Voyages aux 4 coins de la planète mais aussi "Voyages Intérieurs" États d'âme et coups de gueule
Par Jean Louis ALONSO
Elle a puisé dans son histoire personnelle pour mener un combat artistique et féministe.
L'artiste Louise Bourgois dont les sculptures exploraient les relations tumultueuses entre femmes et hommes, est décédée lundi 31 mai à New York. Elle avait 98 ans. Sa très longue carrière lui a permis de devenir au cours des dernières années une figure emblématique et un mythe notamment auprès d'une nouvelle génération d'artistes féminines.

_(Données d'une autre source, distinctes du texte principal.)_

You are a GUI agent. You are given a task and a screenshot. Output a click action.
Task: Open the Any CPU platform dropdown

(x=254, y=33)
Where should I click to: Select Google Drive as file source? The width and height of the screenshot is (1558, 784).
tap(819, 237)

Rarement un travail d'artiste n'a été aussi marqué par une histoire personnelle. Louise Bourgeois revendiquait l'origine de son travail dans son enfance et son adolescence, dans son désir de régler des comptes avec la figure d'un père détestée et de transcender celle d'une mère adorée. Sa première installation en 1974 Destruction du Père est un retour sur cette vie familiale ou sa mère, son frère et sa sœur sont représentés autour d'une table soumis à la tyrannie du père, qui finira sous la table dévoré par la fratrie. Une violence extrême pour exprimer le malaise qui la hantait depuis son enfance: les trahisons extraconjugales de son père, notamment avec une préceptrice anglaise.

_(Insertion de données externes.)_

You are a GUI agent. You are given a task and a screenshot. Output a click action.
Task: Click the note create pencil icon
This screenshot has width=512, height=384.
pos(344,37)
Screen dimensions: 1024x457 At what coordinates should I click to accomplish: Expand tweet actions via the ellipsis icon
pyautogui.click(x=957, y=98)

Née en France, à Paris le 25 décembre 1911, Louise Bourgois avait des parents restaurateurs de tapisseries anciennes. Si elle avouait s'y être intéressée dès son jeune âge, elle reconnaissait aussi que cela n'avait absolument pas influencé sa future carrière artistique.
Apres un court passage à la Sorbonne, elle choisit l'école du Louvre puis des Beaux Art, suivant parallèlement l'enseignement de l'atelier Fernand Léger. En 1938, elle épouse l'historien d'art américain, Robert Goldwater, spécialiste des arts premiers. Elle émigre à New York. Elle ne quittera plus cette métropole prenant en 1955 la citoyenneté américaine.